## Work request
Where a line holds the word "Open", copy it from the records.

## Listed records
━━━━━━━━━━━━━━━━━━━━━━━━━━━━━━

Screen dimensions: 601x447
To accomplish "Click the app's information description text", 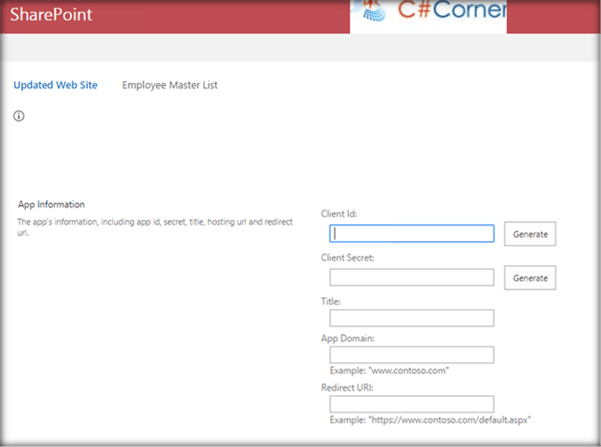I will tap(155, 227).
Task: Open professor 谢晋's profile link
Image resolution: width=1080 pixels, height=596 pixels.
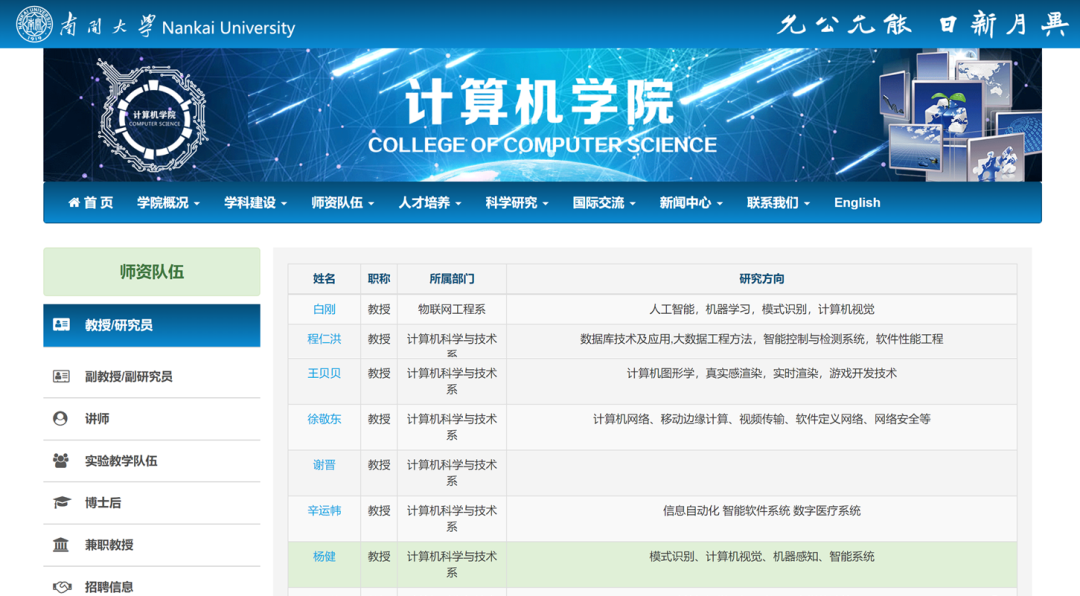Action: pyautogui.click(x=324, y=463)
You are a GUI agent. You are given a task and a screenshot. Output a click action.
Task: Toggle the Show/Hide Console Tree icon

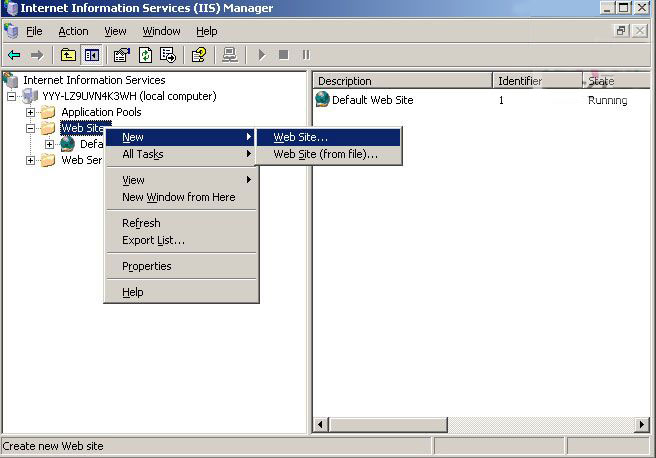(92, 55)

━━━━━━━━━━━━━━━━━━━━━━━━━━━━━━

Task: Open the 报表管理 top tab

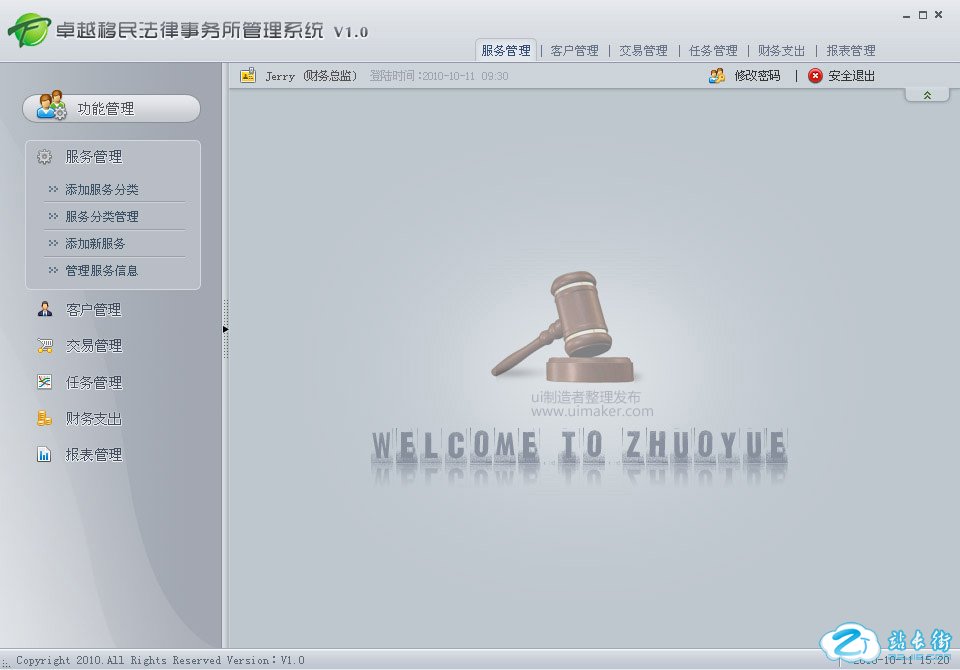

━━━━━━━━━━━━━━━━━━━━━━━━━━━━━━

## Task result
Task: Open professor 谢晋's profile link
Task: Open the 报表管理 top tab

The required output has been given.